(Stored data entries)
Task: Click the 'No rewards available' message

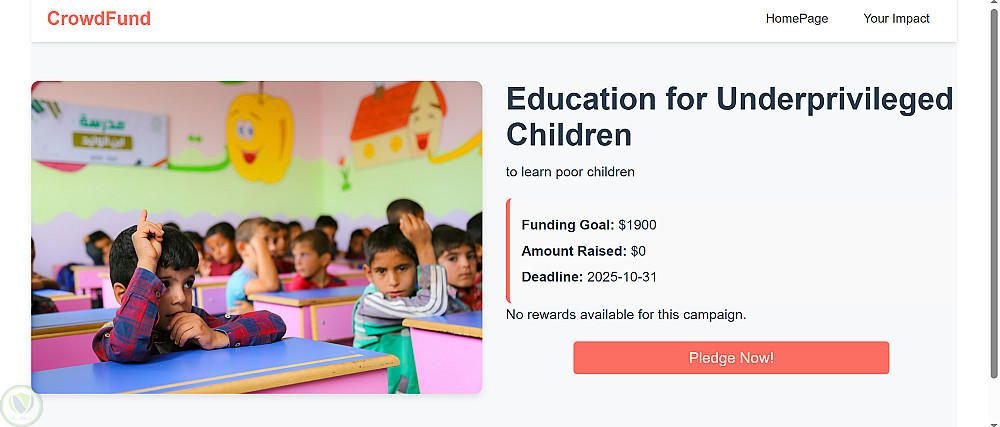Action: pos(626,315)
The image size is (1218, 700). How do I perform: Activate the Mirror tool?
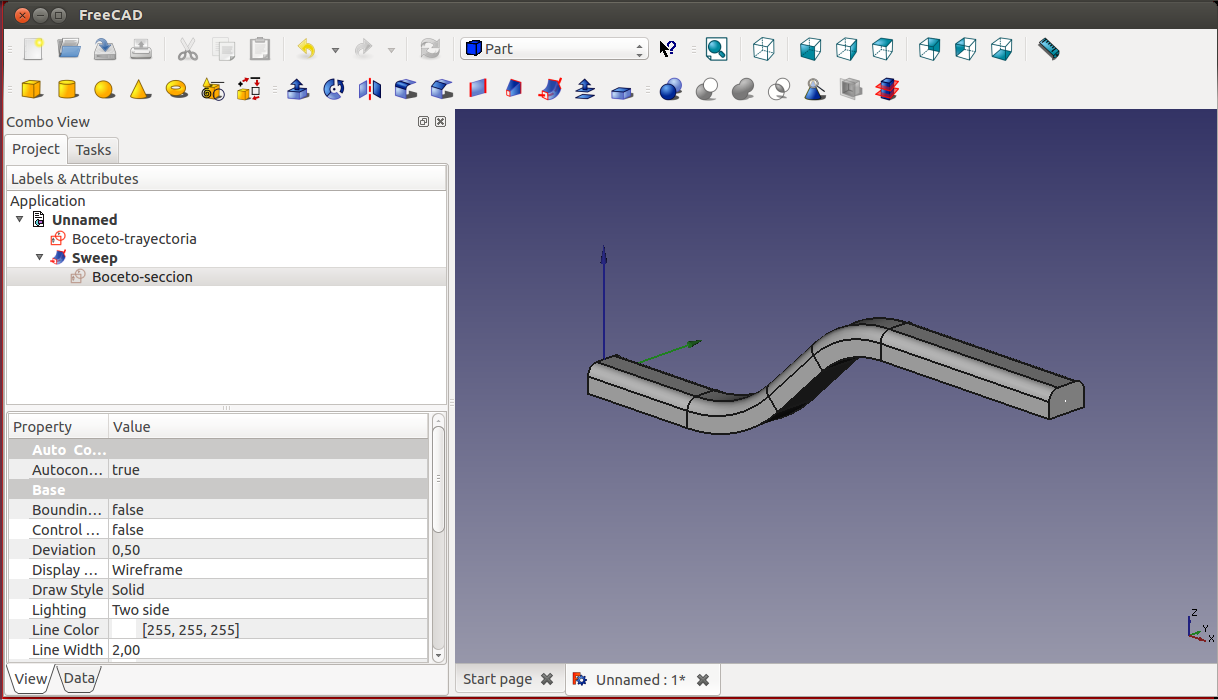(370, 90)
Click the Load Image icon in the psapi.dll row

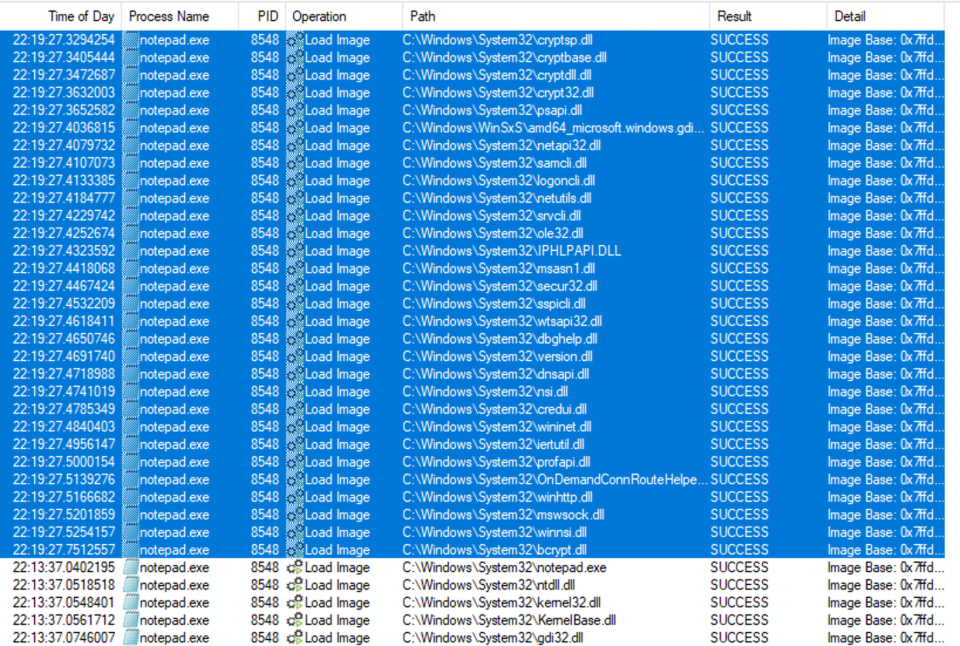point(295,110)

▶ Activity:
Leaving all pictures aside, quote each record exactly.

▶ Output for this exercise:
Task: Click the 'No rewards available' message

Action: pos(626,315)
The image size is (1218, 700). How do I perform: Activate the Mirror tool?
(370, 90)
Click the Load Image icon in the psapi.dll row

point(295,110)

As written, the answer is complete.